__YOUR TASKS__.
1. In the conference article, how many attorneys does Leslie Caldwell oversee?
2. Rewrite everything from "Rakoff zeroed in" down to "problematic, he argued." in the conference article, substituting "deeply flawed" for "inherently problematic".
**** TEXT SHOWN ****
Taking a Good Look at Bad CompaniesPrinter Friendly Version
The Program on Corporate Compliance and Enforcement’s Conference on Corporate Crime and Financial Misdealing last April featured interdisciplinary discussion among law, business, sociology, economics, and psychology scholars. Keynote speakers Leslie Caldwell, assistant attorney general for the US Department of Justice’s Criminal Division, and Judge Jed Rakoff of the US District Court for the Southern District of New York gave attendees an in-depth view of specific issues from their respective vantage points.
Caldwell, who oversees nearly 600 attorneys prosecuting federal criminal cases across the country, focused on one of her priorities: increasing transparency about charging decisions in corporate prosecutions. Such a move, she said, benefits both the government and companies. “If companies know the benefits they are likely to receive from self-reporting or cooperating in the government’s investigation, we believe they will be more likely to come in and disclose wrongdoing and cooperate,” said Caldwell. “And on the flip side, companies can better evaluate the consequences they might face if they do not receive cooperation credit.”
Rakoff zeroed in on hybrid statutes, which establish both criminal and civil penalties for the same behavior. Such statutes, examples of which include the Sherman Antitrust Act of 1890 and the Securities Exchange Act of 1934, are inherently problematic, he argued.
**** GIVEN INFORMATION ****
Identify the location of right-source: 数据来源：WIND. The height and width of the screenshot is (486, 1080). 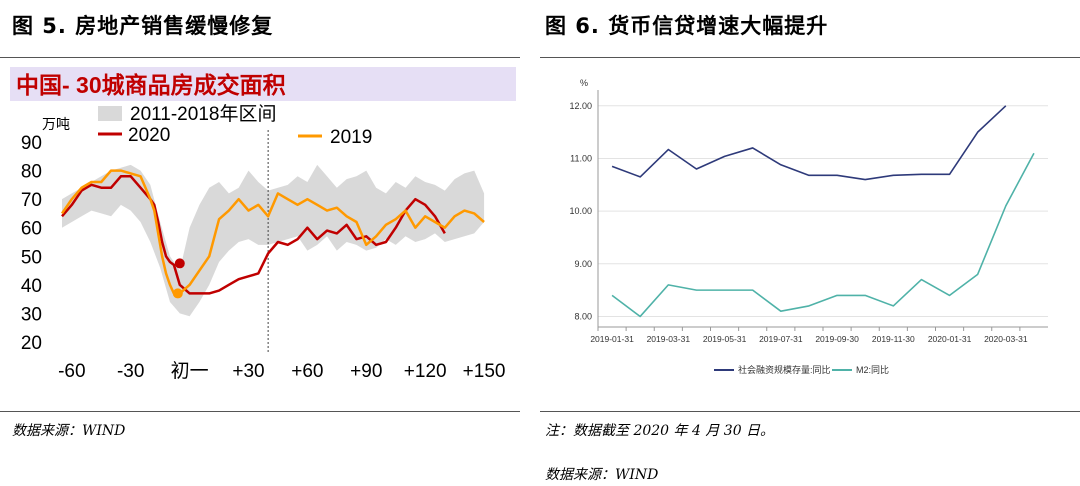
(602, 475).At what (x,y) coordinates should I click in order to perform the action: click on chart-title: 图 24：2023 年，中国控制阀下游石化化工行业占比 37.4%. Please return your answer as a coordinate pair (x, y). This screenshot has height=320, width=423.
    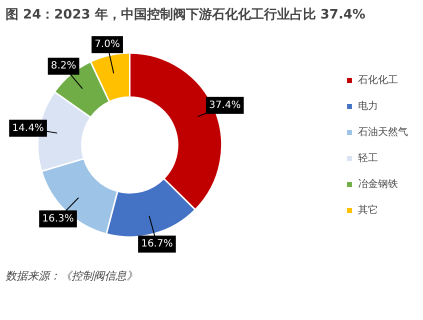
    Looking at the image, I should click on (186, 15).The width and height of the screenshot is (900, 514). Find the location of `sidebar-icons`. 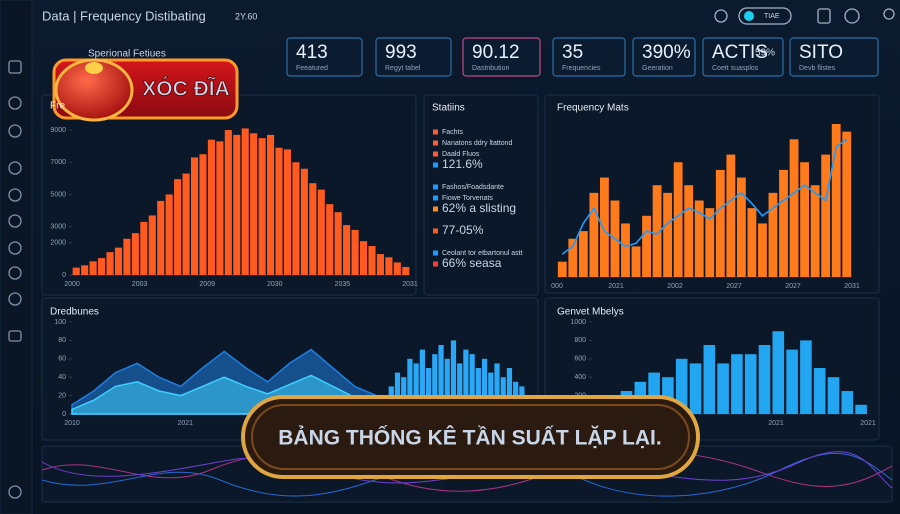

sidebar-icons is located at coordinates (15, 280).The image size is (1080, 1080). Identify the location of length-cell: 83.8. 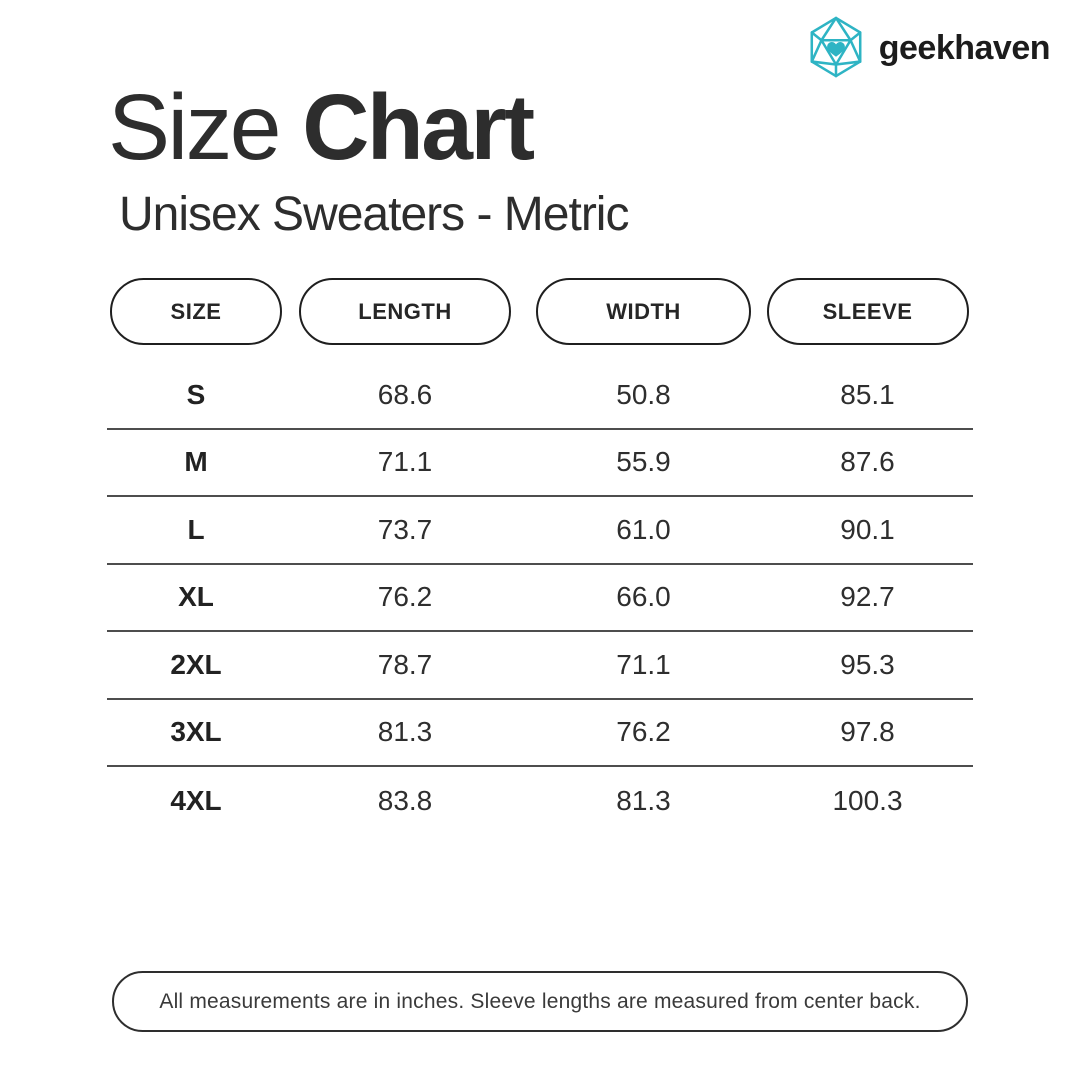
(405, 800).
****
__EXERCISE RESULTS__.
1. Nearly 600 attorneys prosecuting federal criminal cases across the country.

2.
Rakoff zeroed in on hybrid statutes, which establish both criminal and civil penalties for the same behavior. Such statutes, examples of which include the Sherman Antitrust Act of 1890 and the Securities Exchange Act of 1934, are deeply flawed, he argued.